Mandrake Petals and Scattered Feathers is a tapestry of intertwined tales. We meet rogues, ne'er-do-wells and shapeshifters. Pickapple, the loveable trickster at the crossroads, Mullops, who falls prey to him on a number of occasions, Elmskin, the lovelorn, who is searching for Rimmony, the love of his life, who has just dropped everything and gone off in search of Flax Wing, a potentially mythic being who she thinks she saw once bathing in a clearing by the river and who she believes has spoken to her. Mandrake Petals and Scattered Feathers intertwines the stories of these characters and many others into a complex but moreish whole that draws the reader in and won't let go.
Extracts:
* The Keeper of Secrets lived in the hollow of an old tree. There he would sit and listen to the mutterings of a raddled old rook, a fox with three legs, a stub-footed pigeon and a one-eyed frog. And the hedgers, bodgers and ditchers would come and the charcoal-burners too. And the girlen who tended the geese and the old'uns and the potswills and those that had forgotten they ever had secrets at all. They would come to the tree and Old Snick, for that was his name, he would listen. But truth to tell, he did not keep these secrets well, for he would whisper them to the wind and the leaves as they fell and the babble of the nearby stream.
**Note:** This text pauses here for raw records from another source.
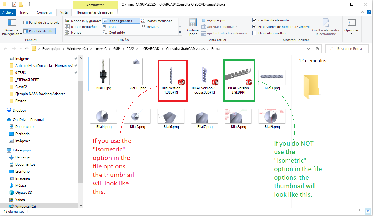The height and width of the screenshot is (216, 373).
Task: Disable Extensiones de nombre de archivo
Action: click(254, 26)
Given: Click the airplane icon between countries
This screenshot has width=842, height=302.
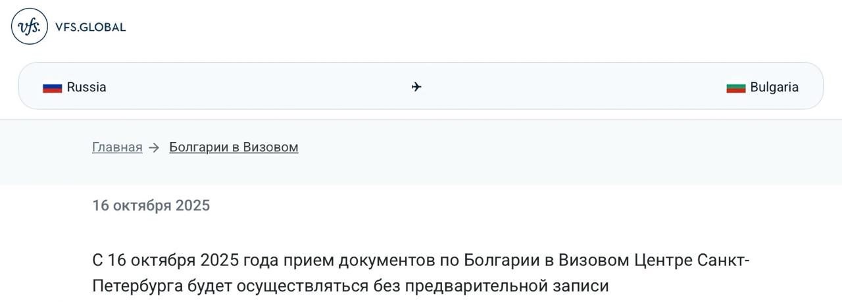Looking at the screenshot, I should click(x=416, y=87).
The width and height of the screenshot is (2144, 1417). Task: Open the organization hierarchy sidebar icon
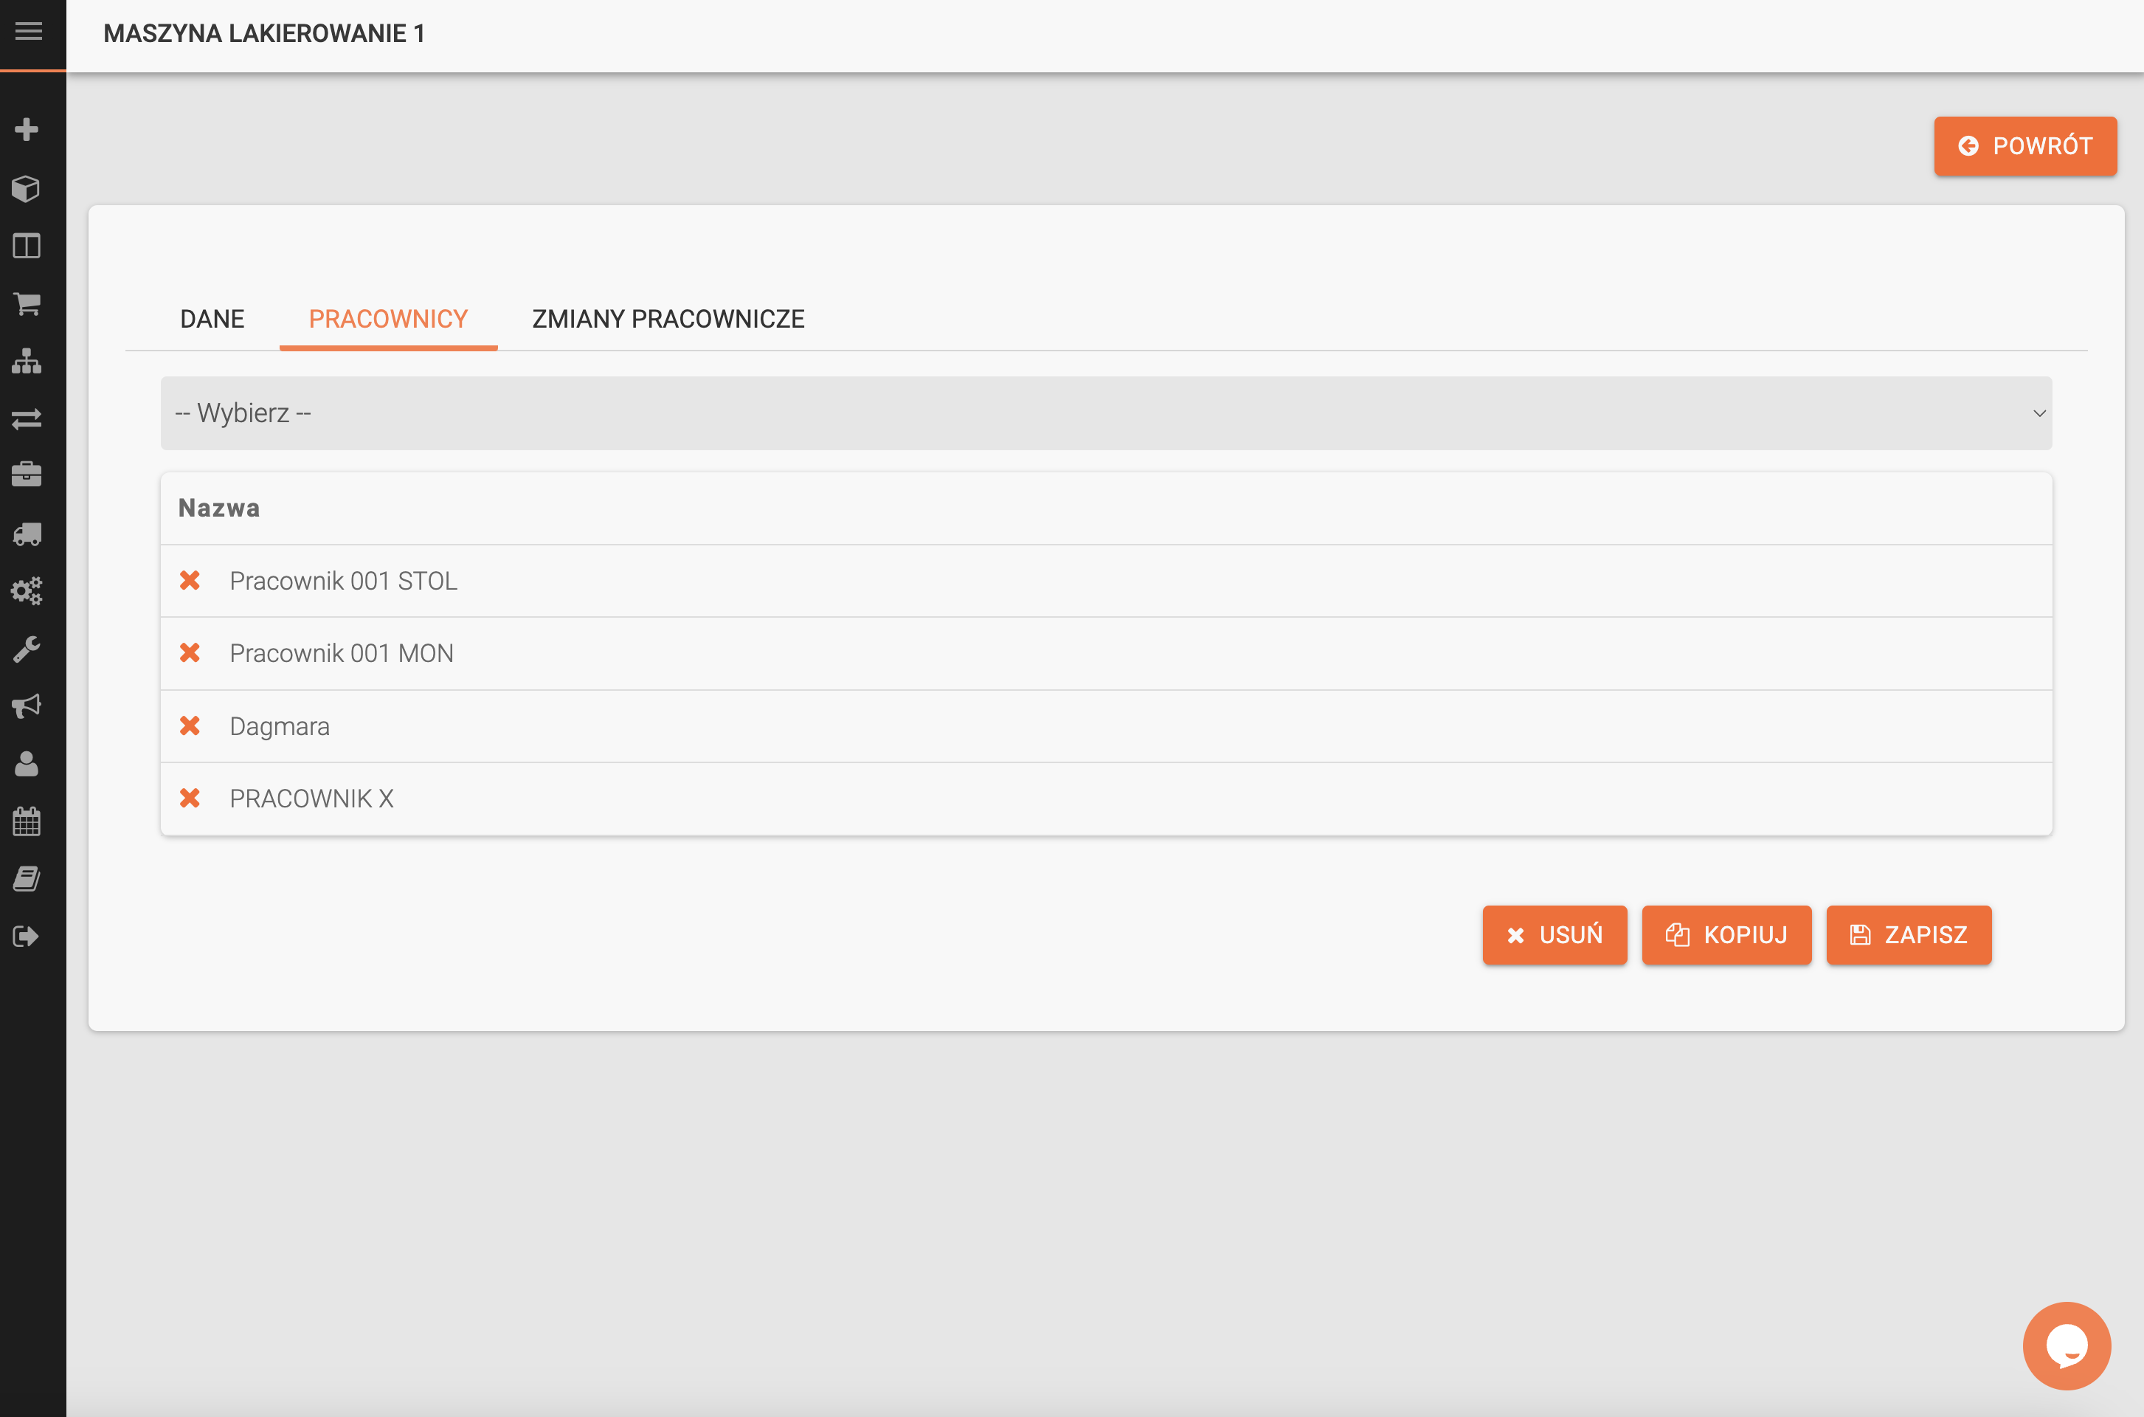click(27, 361)
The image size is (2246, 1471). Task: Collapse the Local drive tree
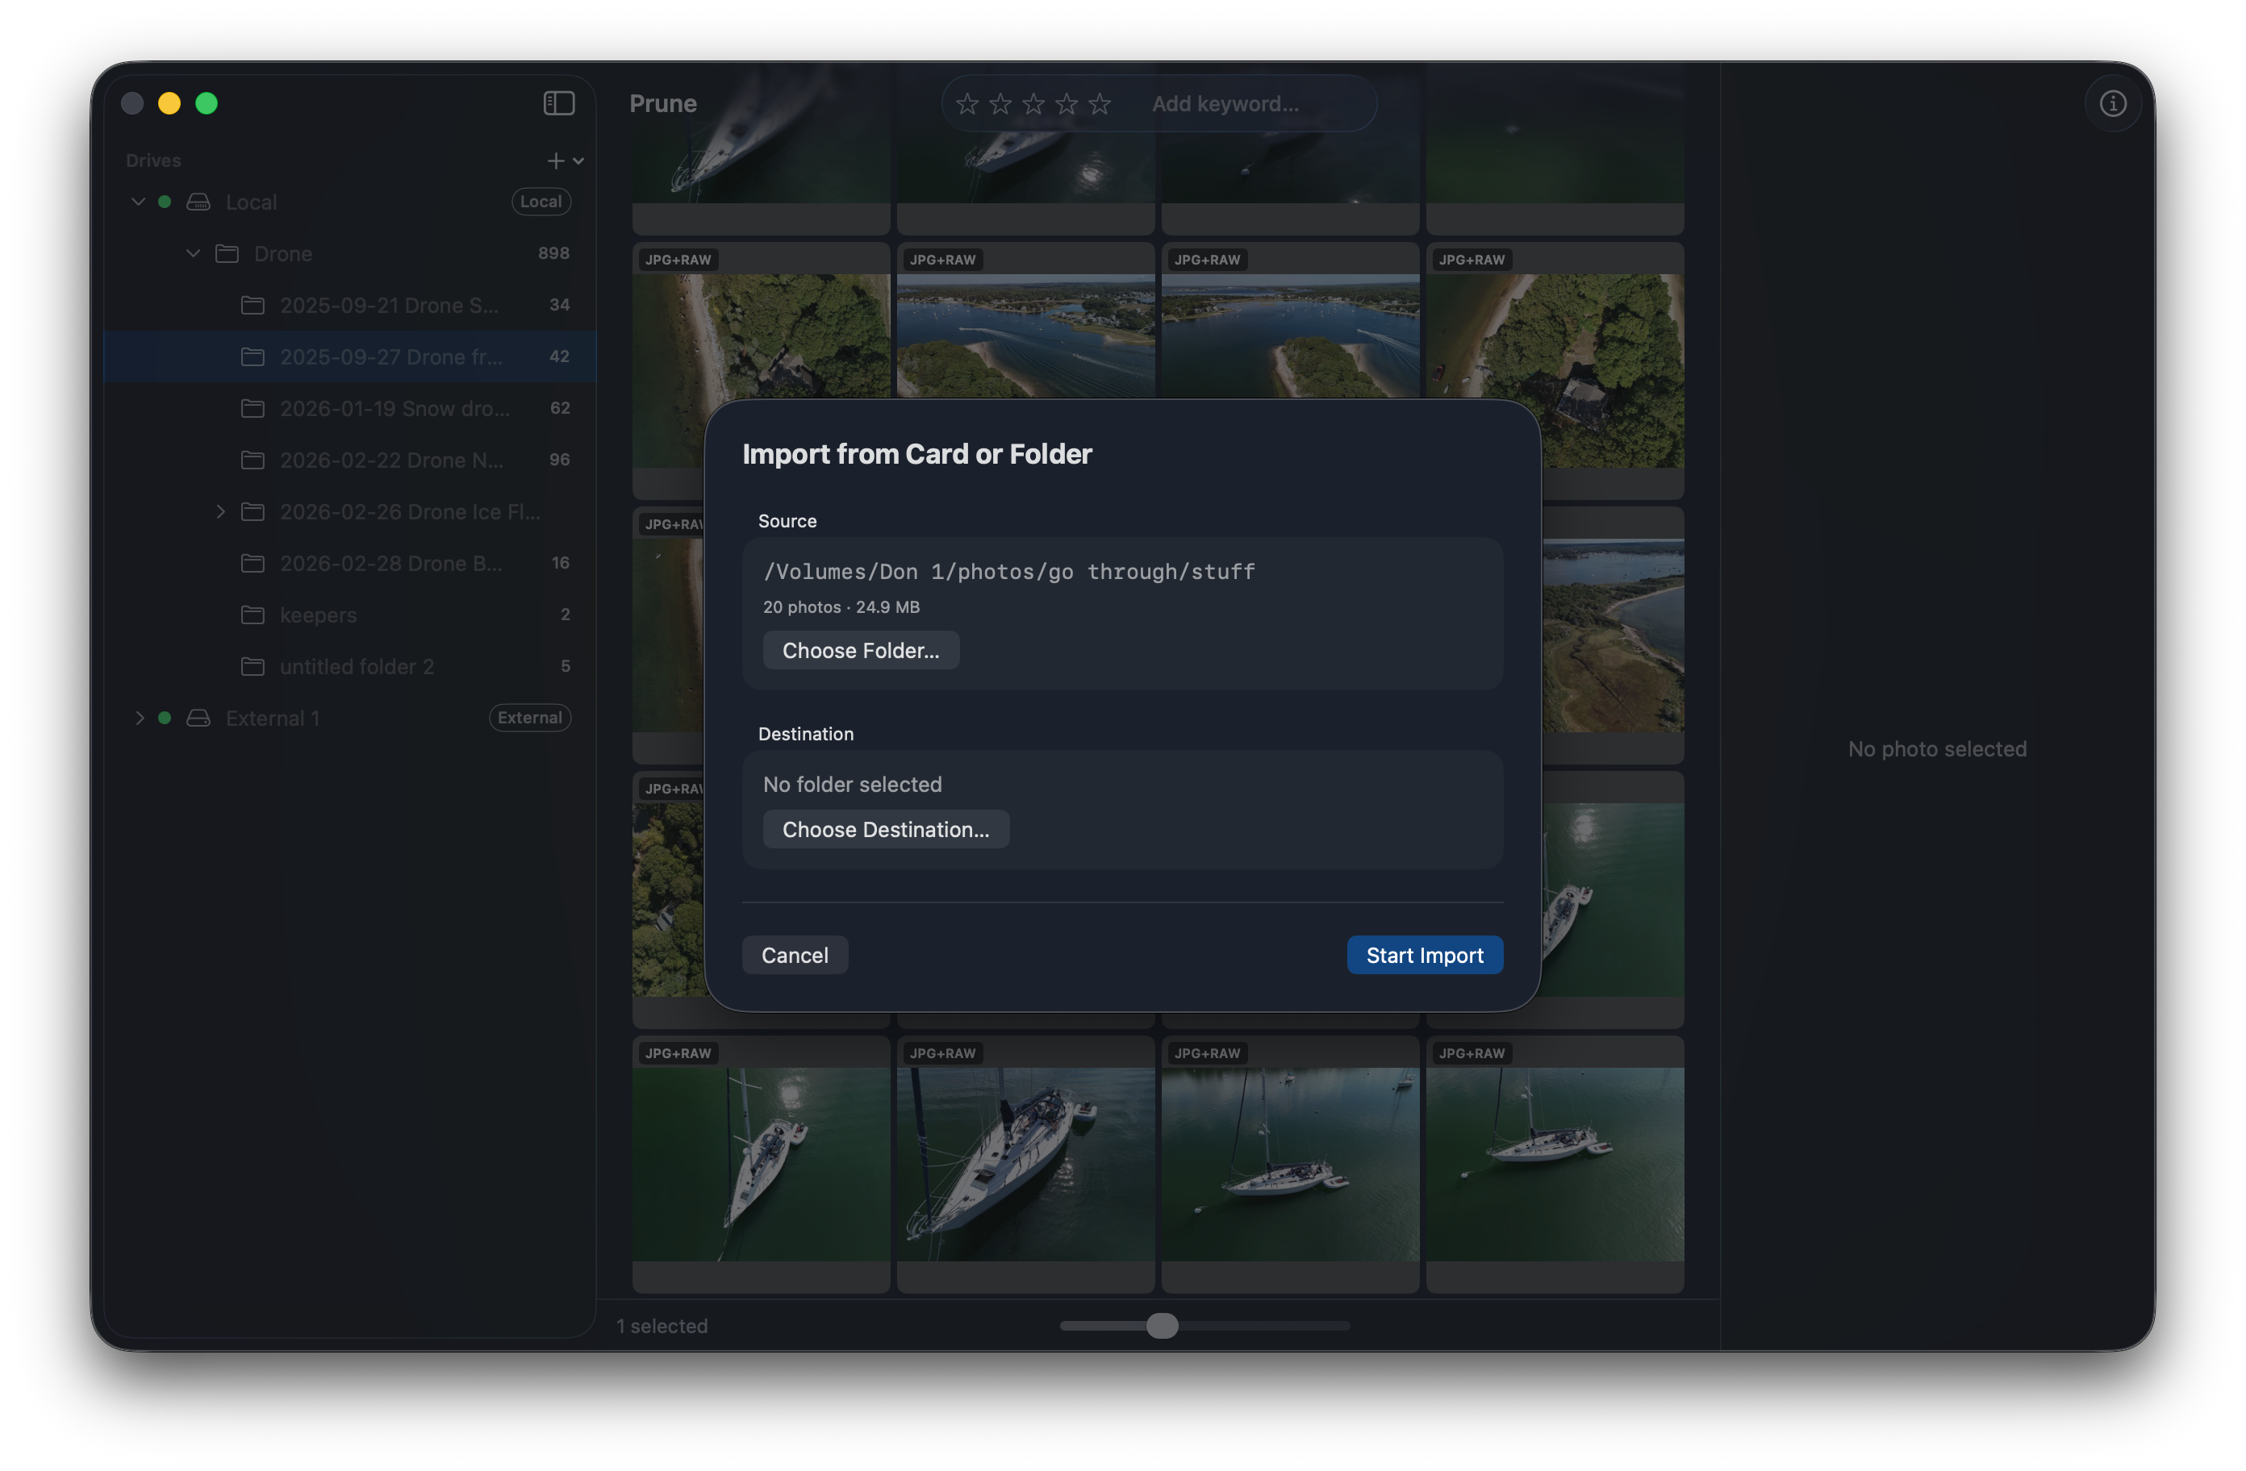coord(139,201)
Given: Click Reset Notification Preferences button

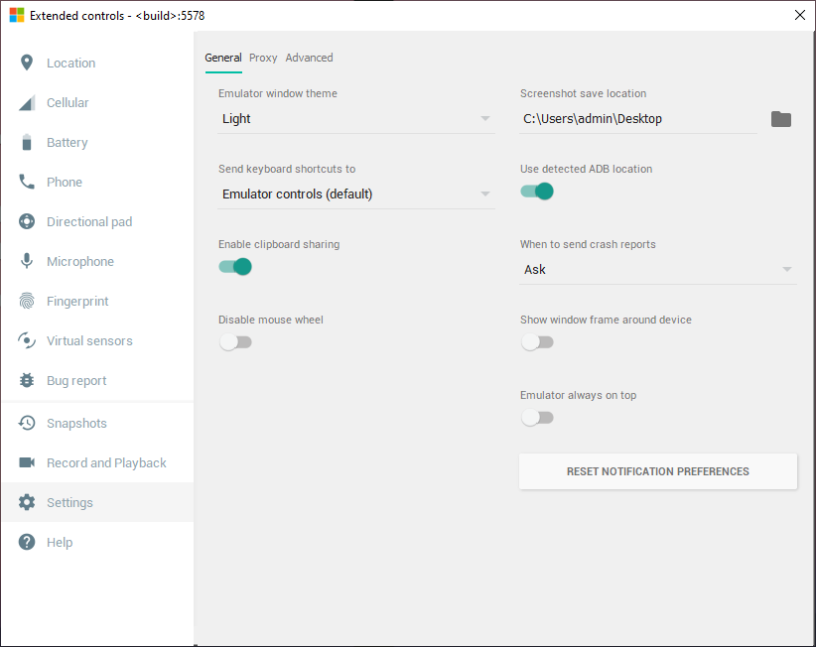Looking at the screenshot, I should 658,471.
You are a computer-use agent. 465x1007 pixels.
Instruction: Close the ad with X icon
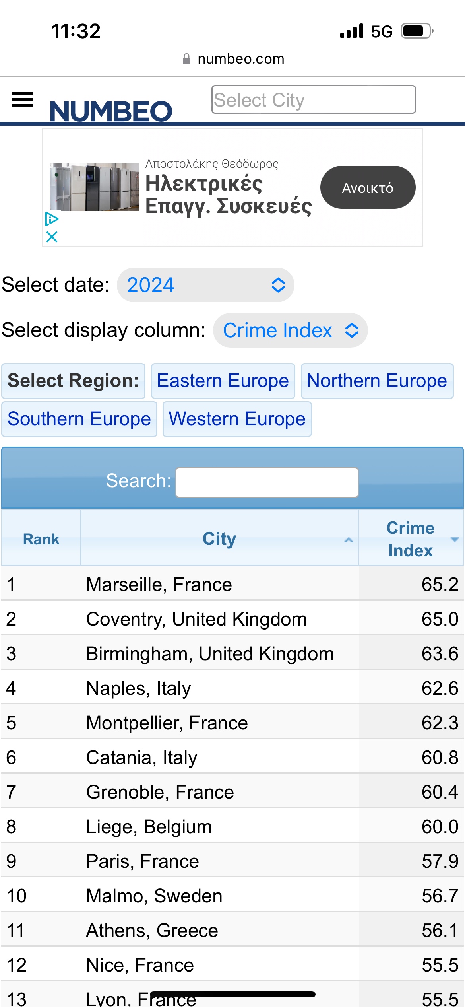[52, 237]
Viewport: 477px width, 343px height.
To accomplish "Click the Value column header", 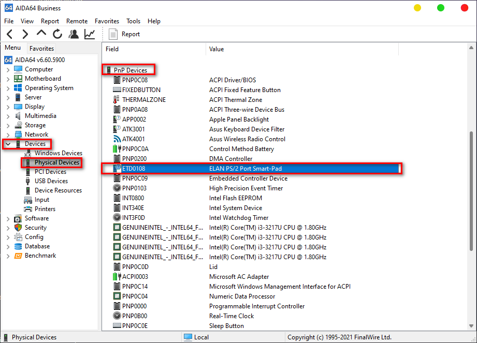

* The lane became a tunnel of green, with brambles writhing either side. It had always been there, though Elmskin had never come this way before. He knew about it, of course. He'd heard the girlen talking and they always seemed to know. And the old'uns would mutter and whisper in corners. But he'd never seen it, didn't know where it might take him. He took a breath and ducked his head to make his way through when a wizened nut-brown figure swung down from the bough above. He stood half as tall as Elmskin, yet firmly blocked his path.
* Elmskin and Gloathren hurried away, glancing round to see Tormentil sitting where they had found her, her face turned up towards the sky. It was growing dark now as they blundered on through a maze of twisted trees. Their boots were sodden with the brackish water which oozed between the roots. Elmskin's teeth were chattering as they plunged on through the mire. Then they broke out through the bushes, nearly stumbling into the water as they found themselves at the edge of the river. A grey goose clattered its outstretched wings and swooped into the air.